Outils P6 pour détecter la mauvaise progression :
- Baseline vs dates actuelles : identification des dérives de début/fin
- Progress Spotlight : visualisation des travaux attendus sur la période
- Types d’avancement (%) : durée, physique ou unités selon le contrat
- Analyse du float et du chemin critique : impact sur les jalons
- Earned Value : SPI/CPI pour diagnostiquer la performance
- Delay Analysis (TIA) : analyse d’impact des retards
Rattrapage via P6
En cas de mauvaise progression, le contractant doit produire :
- Un planning de rattrapage (Recovery Schedule)
- Des scénarios “what-if” (ressources, re-séquencement logique)
- Des prévisions mises à jour (main-d’œuvre, coûts, équipements)
Impacts contractuels et opérationnels
La mauvaise progression affecte également :
- La confiance du client
- La coordination avec la supply chain
- Le profil de risque global du projet
Bonnes pratiques pour maîtriser la mauvaise progression
- Validation du baseline : obtenir l’accord formel du client dès le départ
- Mises à jour fréquentes : hebdomadaires, bihebdomadaires ou mensuelles
- Reporting narratif : expliquer les écarts avec un contexte clair
- Gestion transparente des changements : tracer et rebaseliner si nécessaire
- Alignement contractuel : refléter les obligations dans la logique planning
- Traçabilité forensic : archiver les fichiers P6, logs et historiques d’avancement
Conclusion
La « mauvaise progression » n’est pas seulement un écart technique — c’est un signal fort de pilotage et un risque contractuel majeur.
Avec les bons outils, notamment Primavera P6, et une compréhension fine des exigences contractuelles, les équipes projet peuvent rester conformes, proactives et capables de défendre leur position.

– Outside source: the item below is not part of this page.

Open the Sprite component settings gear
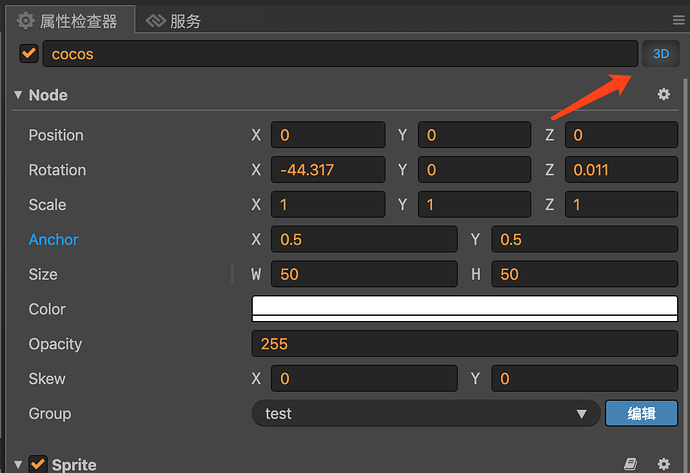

Pour maîtriser réellement la progression, il est essentiel d’instaurer une discipline rigoureuse dans les mises à jour planning, d’aligner le project control avec les obligations contractuelles et de renforcer la communication entre terrain et planification.
C’est à ce prix que les projets peuvent réagir rapidement, se redresser efficacement et atteindre leurs objectifs avec succès.